──────── EXERCISE DATA ────────
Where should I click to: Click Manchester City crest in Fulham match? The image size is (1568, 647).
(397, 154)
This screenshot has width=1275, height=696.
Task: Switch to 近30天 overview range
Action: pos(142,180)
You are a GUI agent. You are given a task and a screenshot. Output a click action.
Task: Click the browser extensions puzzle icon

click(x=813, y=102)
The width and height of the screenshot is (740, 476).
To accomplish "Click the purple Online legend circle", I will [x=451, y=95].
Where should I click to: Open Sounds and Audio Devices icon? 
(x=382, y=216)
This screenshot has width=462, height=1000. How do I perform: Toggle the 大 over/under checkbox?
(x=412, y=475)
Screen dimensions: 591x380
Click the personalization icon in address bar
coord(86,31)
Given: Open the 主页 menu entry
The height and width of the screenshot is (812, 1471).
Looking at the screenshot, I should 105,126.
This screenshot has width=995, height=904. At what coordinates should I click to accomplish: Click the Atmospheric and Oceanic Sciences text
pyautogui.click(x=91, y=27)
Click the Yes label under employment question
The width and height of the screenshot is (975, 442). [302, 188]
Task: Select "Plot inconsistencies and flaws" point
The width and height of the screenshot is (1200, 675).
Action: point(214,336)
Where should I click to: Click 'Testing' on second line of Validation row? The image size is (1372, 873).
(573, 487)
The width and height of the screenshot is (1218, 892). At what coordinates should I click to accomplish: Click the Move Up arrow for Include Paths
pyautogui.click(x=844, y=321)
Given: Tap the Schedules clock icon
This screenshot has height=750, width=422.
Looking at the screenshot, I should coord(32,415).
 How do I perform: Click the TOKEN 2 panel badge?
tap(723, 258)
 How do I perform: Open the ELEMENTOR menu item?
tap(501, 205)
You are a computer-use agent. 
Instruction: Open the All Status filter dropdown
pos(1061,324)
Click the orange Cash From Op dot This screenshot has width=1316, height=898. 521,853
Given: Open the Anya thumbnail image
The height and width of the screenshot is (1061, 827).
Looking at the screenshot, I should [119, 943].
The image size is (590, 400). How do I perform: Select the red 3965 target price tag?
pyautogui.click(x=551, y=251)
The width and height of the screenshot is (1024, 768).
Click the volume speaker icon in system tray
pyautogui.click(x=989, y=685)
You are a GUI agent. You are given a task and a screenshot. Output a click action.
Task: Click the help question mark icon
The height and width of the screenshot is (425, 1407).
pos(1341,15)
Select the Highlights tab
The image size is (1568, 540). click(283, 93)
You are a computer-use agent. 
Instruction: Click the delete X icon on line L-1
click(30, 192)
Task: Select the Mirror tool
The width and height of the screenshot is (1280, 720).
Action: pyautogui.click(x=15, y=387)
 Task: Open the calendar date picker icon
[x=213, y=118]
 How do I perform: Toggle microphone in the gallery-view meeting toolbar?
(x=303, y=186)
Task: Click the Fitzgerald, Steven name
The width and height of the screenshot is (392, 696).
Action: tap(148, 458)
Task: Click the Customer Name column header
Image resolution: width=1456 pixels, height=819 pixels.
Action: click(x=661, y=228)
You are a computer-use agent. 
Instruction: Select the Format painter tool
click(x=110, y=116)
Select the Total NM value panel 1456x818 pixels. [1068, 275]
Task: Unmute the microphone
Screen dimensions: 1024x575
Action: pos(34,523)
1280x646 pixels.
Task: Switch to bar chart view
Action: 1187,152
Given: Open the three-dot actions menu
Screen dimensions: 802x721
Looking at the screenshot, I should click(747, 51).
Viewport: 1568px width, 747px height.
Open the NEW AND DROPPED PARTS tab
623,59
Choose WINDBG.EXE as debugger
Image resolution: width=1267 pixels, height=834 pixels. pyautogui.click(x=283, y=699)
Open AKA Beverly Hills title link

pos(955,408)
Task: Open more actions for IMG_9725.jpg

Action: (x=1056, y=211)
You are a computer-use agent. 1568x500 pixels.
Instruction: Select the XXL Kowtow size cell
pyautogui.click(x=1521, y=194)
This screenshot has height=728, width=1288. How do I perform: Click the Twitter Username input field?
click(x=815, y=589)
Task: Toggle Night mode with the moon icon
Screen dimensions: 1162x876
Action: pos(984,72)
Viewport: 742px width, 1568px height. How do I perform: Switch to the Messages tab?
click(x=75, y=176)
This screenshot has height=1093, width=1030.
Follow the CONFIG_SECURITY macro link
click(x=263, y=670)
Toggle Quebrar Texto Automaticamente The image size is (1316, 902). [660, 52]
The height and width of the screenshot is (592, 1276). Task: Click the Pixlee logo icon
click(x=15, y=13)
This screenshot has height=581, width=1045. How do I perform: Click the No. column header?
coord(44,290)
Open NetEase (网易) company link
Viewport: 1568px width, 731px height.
────────
DIRECTIONS:
Using the listing above, copy exactly the line that contains "Given: Tap the Schedules clock icon", the line that contains "Given: Open the Anya thumbnail image", and each line that falls between them.

TASK SOLUTION:
Given: Tap the Schedules clock icon
This screenshot has height=750, width=422.
Looking at the screenshot, I should coord(32,415).
 How do I perform: Click the TOKEN 2 panel badge?
tap(723, 258)
 How do I perform: Open the ELEMENTOR menu item?
tap(501, 205)
You are a computer-use agent. 
Instruction: Open the All Status filter dropdown
pos(1061,324)
Click the orange Cash From Op dot This screenshot has width=1316, height=898. 521,853
Given: Open the Anya thumbnail image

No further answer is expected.